Of Hong Ba, Hong Ma, Humba and Sio Pao


my mom was a star sio pao maker who even brought sio pao to the US when she visited my sisters for a vacation and ended up steaming batches by the dozen. she was the one who made the secret pork asado filling while my dad did the manual labor of kneading the dough. i swear, my dad absolutely hated that part of his vacation as he ended up doing house chores that would have been done by anyone from our household staff.

she never did other sio pao varieties, she only had pork asado and up to this day, i can not remember anything that can rival my mom's version. if my memory serves me right, she used the pork belly portion and had the meat cut up into small cubes after carefully taking off the skin. the fattier the pork, the better.

for all intent and purposes, pork asado is almost the same as adobo except that you add palm sugar for a very dominant sweet flavor to the dish. asado is even closer to humba minus the banana blossoms, black beans and star anise.

asado is an oily dish with a reduced sauce of soy sauce, vinegar, palm sugar infused with garlic and peppercorn which doesn't make a good sio pao filling. to keep the oil from separating from the sauce my mom adds dissolved cornstarch to thicken the sauce when the pork has turned a deep red. the consistency should be a very thick "paste" like mix that she can scoop using a standard measuring utensil and deposit it right in the middle of the sio pao dough. she carefully adds a slice of hard boiled egg before sealing the dough into a small ball ready to be steamed.

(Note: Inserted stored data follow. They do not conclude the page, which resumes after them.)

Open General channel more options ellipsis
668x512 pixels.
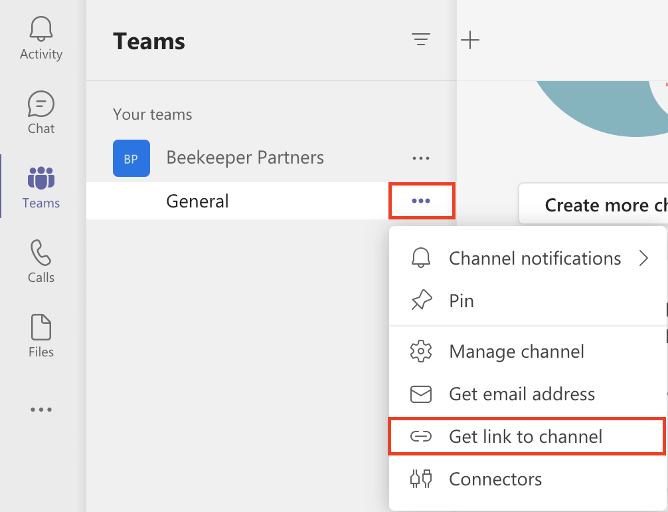(x=421, y=201)
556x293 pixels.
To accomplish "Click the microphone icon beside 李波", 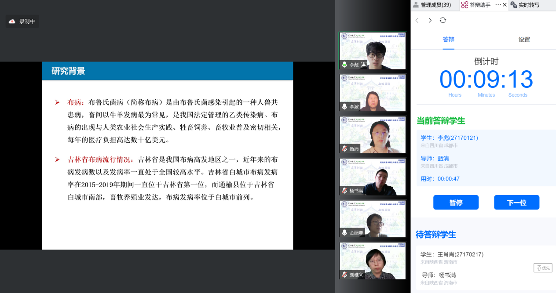I will click(345, 107).
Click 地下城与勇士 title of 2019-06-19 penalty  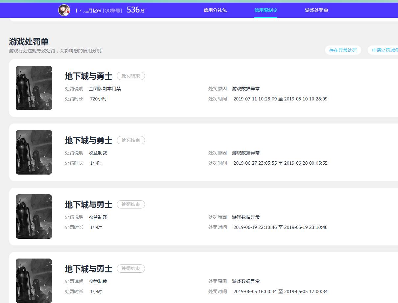[88, 205]
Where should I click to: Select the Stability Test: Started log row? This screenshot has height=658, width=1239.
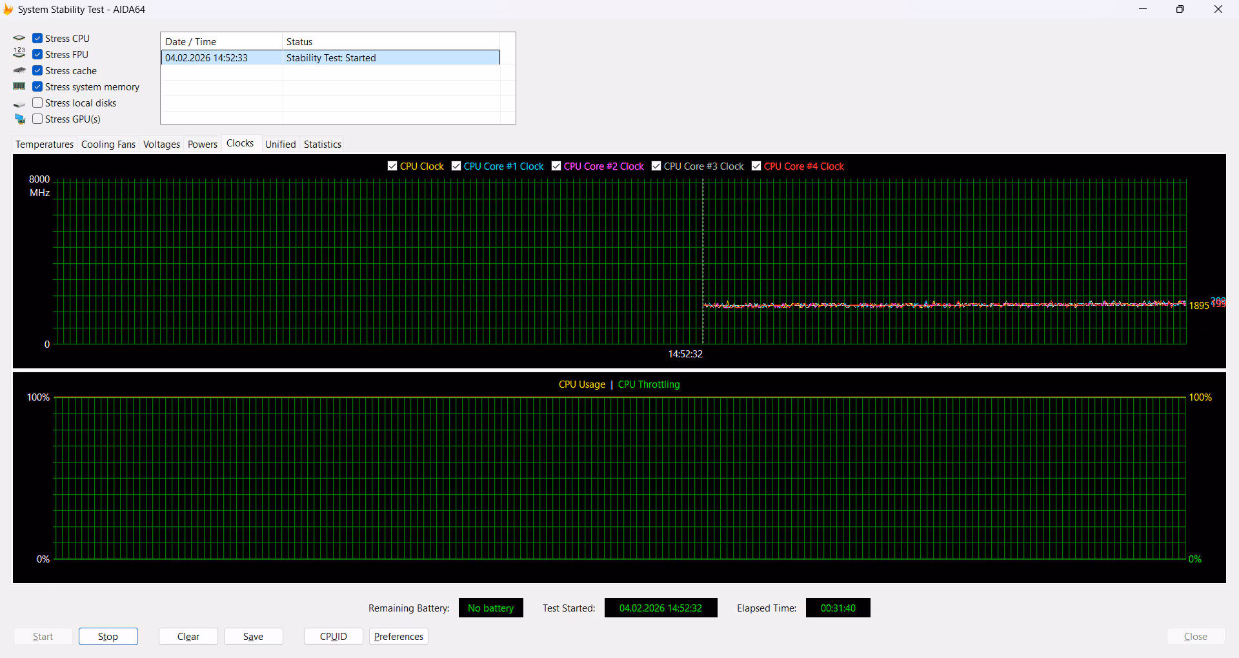(330, 58)
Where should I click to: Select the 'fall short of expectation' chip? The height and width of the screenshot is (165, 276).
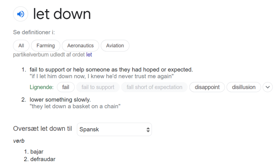point(154,87)
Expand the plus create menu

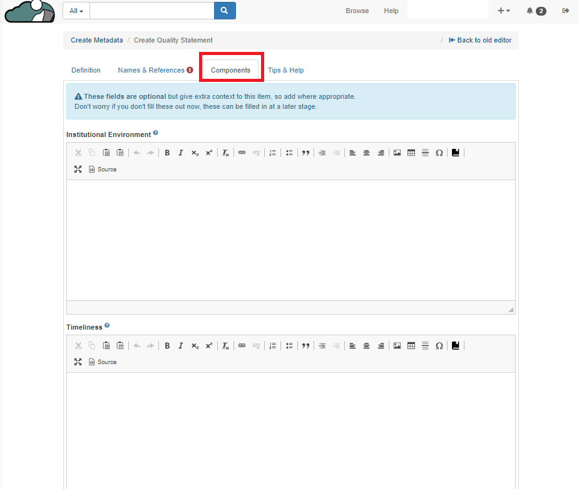tap(503, 11)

interestingly, humba may have been derived from the chinese stew "hong ma" or "hong ba" which literally means red meat. hong ba is traditionally served with cua pao and not the usual pata tim that we normally associate with cua pao.

you can probably conclude that there is a strong regional influence in a lot of asian dishes although my experience tells me that a lot of culinary flavors seem to have come from a chinese ancestor.

oh which reminds me, i had humba for lunch today. ang tsalap tsalap!